Het risico op armoede of sociale uitsluiting is in België tussen 2008 en 2015 toegenomen. Ruim een Belg op de vijf zat in 2015 in die penibele situatie. Ons land zit in de Europese middenmoot.
Drie decennia geleden riep een reeks niet-gouvernementele organisaties (ngo’s) de Dag van het Verzet tegen de Armoede in het leven. Sindsdien staat de wereld elk jaar op 17 oktober even stil bij het lot van de miljoenen mensen wereldwijd die vechten tegen armoede of sociale uitsluiting.

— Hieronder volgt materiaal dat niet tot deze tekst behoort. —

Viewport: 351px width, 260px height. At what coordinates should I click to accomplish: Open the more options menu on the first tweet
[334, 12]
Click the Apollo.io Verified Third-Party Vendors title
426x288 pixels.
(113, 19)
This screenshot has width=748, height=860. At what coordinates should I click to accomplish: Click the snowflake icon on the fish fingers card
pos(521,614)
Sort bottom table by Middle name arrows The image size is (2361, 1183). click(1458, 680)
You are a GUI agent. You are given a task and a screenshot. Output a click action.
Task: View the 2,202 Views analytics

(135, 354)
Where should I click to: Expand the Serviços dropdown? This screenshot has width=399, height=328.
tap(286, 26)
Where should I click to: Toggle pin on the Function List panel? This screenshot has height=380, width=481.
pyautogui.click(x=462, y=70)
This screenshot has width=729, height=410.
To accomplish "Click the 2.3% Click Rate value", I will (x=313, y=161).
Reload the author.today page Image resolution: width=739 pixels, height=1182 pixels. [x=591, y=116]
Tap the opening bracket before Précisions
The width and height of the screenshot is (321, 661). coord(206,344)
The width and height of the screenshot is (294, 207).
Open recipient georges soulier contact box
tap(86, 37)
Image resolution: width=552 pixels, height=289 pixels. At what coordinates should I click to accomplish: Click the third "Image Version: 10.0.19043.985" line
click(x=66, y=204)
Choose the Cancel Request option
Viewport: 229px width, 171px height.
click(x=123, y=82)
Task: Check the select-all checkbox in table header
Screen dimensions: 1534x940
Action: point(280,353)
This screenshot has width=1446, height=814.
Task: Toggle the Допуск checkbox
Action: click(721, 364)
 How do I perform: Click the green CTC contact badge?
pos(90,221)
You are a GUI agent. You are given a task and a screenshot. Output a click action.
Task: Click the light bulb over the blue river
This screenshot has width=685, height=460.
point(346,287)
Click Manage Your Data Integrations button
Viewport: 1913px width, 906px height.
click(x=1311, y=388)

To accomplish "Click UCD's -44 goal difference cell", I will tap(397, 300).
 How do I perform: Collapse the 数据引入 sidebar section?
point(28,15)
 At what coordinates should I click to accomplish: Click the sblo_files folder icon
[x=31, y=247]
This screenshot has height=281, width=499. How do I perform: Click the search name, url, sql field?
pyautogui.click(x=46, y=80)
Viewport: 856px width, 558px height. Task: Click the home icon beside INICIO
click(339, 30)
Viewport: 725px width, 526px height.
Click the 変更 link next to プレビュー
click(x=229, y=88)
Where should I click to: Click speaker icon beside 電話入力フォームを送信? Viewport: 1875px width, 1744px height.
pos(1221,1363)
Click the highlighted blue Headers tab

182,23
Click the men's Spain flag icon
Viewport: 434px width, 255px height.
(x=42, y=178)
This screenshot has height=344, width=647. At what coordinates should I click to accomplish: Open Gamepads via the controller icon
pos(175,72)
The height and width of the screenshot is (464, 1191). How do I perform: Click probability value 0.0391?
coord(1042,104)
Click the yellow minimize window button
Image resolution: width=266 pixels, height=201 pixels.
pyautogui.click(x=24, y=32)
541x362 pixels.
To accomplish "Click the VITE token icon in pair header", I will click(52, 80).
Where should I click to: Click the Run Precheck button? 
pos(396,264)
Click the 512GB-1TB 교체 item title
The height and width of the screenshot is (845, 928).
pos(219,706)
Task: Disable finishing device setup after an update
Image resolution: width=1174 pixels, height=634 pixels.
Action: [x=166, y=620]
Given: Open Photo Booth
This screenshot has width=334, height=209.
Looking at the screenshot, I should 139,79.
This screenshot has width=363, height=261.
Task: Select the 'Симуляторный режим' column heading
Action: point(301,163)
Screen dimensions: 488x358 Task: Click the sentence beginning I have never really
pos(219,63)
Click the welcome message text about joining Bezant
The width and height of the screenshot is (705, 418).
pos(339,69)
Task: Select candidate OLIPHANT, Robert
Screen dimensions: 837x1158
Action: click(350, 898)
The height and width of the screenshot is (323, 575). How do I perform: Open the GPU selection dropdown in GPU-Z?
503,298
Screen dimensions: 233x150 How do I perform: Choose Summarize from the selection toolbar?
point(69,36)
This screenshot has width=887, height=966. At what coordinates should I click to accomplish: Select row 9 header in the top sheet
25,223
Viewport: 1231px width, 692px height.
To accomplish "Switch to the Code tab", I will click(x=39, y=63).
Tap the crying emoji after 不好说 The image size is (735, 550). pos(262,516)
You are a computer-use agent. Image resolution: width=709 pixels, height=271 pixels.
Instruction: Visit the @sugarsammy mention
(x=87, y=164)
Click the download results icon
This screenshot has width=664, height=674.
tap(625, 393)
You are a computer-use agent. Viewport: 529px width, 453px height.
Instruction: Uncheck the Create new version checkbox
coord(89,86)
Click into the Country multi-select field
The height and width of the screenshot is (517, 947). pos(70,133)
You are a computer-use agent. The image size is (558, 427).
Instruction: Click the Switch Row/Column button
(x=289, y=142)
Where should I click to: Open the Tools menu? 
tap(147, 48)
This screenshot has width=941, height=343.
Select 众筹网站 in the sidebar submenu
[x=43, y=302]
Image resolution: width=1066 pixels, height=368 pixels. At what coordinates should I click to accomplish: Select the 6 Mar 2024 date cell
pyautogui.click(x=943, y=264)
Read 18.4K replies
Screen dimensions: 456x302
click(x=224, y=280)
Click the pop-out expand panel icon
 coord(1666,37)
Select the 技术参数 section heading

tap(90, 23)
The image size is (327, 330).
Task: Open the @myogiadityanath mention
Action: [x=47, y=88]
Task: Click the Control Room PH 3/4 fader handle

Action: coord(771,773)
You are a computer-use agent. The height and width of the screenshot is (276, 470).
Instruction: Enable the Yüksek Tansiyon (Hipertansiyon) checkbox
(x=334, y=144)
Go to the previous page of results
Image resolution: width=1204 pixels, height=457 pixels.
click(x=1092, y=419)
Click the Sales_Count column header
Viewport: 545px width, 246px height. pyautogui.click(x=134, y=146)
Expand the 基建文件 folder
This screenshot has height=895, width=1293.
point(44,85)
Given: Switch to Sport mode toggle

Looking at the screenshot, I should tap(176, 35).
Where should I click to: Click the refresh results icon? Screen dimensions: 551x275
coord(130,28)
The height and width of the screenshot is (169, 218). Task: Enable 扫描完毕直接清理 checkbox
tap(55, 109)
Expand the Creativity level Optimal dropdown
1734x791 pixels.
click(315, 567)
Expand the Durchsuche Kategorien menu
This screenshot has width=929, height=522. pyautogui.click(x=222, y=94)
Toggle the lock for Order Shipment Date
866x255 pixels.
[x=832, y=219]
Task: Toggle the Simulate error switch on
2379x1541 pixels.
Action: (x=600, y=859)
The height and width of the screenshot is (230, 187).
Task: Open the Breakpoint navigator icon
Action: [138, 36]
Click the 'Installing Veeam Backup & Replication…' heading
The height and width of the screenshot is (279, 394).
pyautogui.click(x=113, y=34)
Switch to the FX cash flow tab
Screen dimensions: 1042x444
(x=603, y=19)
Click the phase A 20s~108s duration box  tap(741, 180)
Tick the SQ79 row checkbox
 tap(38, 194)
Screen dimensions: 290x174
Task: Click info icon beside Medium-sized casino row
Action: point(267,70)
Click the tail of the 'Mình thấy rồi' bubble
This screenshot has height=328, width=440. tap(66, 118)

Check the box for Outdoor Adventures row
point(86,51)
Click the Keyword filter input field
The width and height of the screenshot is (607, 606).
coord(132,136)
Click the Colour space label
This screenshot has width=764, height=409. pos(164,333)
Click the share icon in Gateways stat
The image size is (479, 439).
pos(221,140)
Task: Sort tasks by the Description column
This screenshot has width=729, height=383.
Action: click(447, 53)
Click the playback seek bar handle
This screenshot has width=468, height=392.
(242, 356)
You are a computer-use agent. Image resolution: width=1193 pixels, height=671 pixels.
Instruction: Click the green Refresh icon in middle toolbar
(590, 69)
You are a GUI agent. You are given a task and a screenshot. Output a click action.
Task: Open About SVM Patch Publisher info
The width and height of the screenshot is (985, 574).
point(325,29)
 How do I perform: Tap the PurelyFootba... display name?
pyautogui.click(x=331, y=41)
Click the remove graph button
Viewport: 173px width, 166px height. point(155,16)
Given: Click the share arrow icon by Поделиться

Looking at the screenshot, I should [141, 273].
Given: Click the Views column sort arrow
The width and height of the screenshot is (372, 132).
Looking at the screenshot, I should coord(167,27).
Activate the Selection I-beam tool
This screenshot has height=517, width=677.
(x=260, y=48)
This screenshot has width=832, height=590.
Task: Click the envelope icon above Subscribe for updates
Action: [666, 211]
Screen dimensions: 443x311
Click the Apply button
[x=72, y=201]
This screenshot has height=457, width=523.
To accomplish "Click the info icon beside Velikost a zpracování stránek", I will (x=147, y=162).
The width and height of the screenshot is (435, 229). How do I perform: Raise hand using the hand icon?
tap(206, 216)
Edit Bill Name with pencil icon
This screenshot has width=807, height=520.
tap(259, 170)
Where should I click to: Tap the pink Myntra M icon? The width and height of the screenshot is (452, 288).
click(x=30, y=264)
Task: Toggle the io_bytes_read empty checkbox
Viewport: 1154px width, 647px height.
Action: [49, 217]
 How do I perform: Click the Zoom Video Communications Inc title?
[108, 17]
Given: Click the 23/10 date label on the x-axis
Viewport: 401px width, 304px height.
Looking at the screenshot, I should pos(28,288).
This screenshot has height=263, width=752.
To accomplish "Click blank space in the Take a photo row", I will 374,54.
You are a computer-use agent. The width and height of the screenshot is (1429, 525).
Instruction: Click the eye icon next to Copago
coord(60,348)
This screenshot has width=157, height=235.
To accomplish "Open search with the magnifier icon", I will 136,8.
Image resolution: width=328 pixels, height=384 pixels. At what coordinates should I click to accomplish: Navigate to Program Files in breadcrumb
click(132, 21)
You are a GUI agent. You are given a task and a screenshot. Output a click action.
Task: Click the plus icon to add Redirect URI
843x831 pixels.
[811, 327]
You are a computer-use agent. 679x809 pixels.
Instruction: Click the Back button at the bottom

Eurostat, het Europees bureau voor de statistiek, greep de dag gisteren aan om de situatie in de 28 Europese lidstaten in kaart te brengen. Uit de gegevens bleek dat eind vorig jaar 119 miljoen Europeanen het moesten zien te rooien met een erg laag inkomen, weinig of geen werk hadden of te weinig middelen hadden om hun rekeningen te betalen.
‘23,70 % van de Europese bevolking liep vorig jaar het risico op armoede of sociale uitsluiting’, becijferde Eurostat. Tussen 2009 en 2012 was het cijfer steeds crescendo gegaan. In 2012 volgde een climax: toen flirtte één op de vier Europeanen met armoede of sociale uitsluiting.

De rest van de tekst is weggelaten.